Subscribe

SEOUL — North Korea could be behind a computer hacking incident that gave the rogue government access to a summary of what the militaries of South Korea and the United States plan to do in the event war would resume on the peninsula.

“We strongly believe that it is North Korea’s act,” a spokesman for the South Korean Joint Chiefs of Staff said Friday. The spokesman said it was too early in South Korea’s investigation, however, to be certain that Pyongyang was responsible for the cyber attack.

It is also unclear what, if anything, North Korea could do with the stolen information if the regime does have it, the spokesman said.

United States Forces Korea spokesman David Oten declined to comment on the hacking report, saying it is the command’s policy not to discuss details of intelligence matters or any possible security investigations. Attempts to contact a spokesman for the U.S. Embassy in South Korea late Friday were unsuccessful.
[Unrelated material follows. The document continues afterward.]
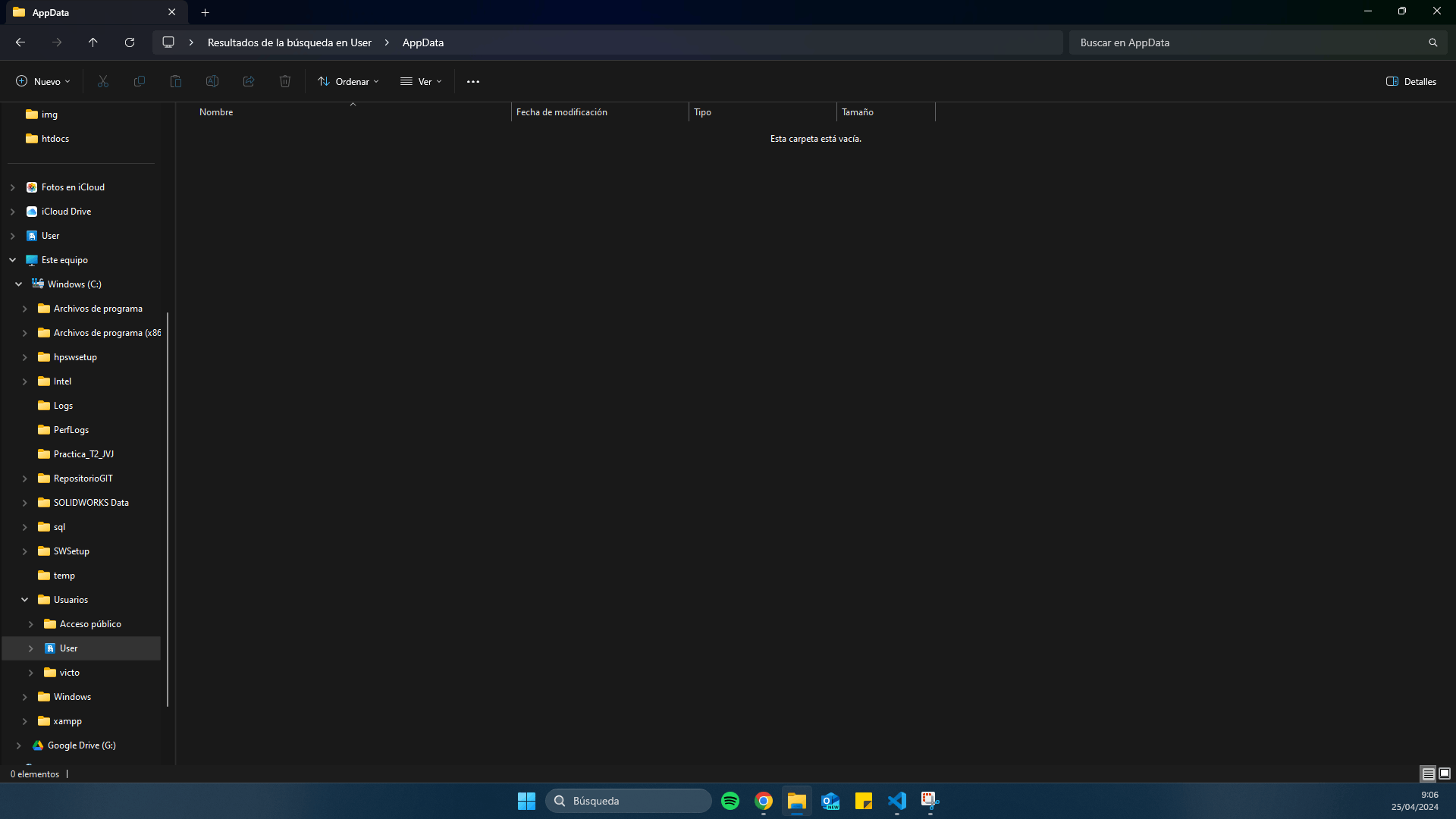Screen dimensions: 1456x819
Task: Click the navigation pane vertical scrollbar
Action: (x=167, y=508)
South Korea Defense Ministry spokesman Won Tae-jae said the suspected hacking occurred in late November when a South Korean officer failed to remove a USB device when he switched a military computer from a restricted-access intranet to the Internet, according to The Associated Press. The device contained an 11-page summary of military operations South Korea and the U.S. plan in the event hostilities would resume with North Korea. Won said the full text of the operational plans was not compromised, The Associated Press reported.

North and South Korea are technically still at war, as the hostilities of the Korean War were only suspended by an armistice in 1953, and no peace treaty was ever signed.

In July, hackers launched high-profile cyber attacks that caused Web outages on prominent government-run sites in the U.S. and South Korea. Affected sites included those of the White House and South Korea’s presidential Blue House.

The Internet Protocol address that triggered those Web attacks was traced back to North Korea’s Ministry of Post and Telecommunications, the chief of South Korean’s main spy agency reportedly told lawmakers, according to AP.

South Korean media outlets have reported that North Korea runs an Internet warfare unit that tries to hack into U.S. and South Korean military networks to gather confidential information and disrupt service, and the regime has between 500 and 1,000 hacking specialists, according to AP.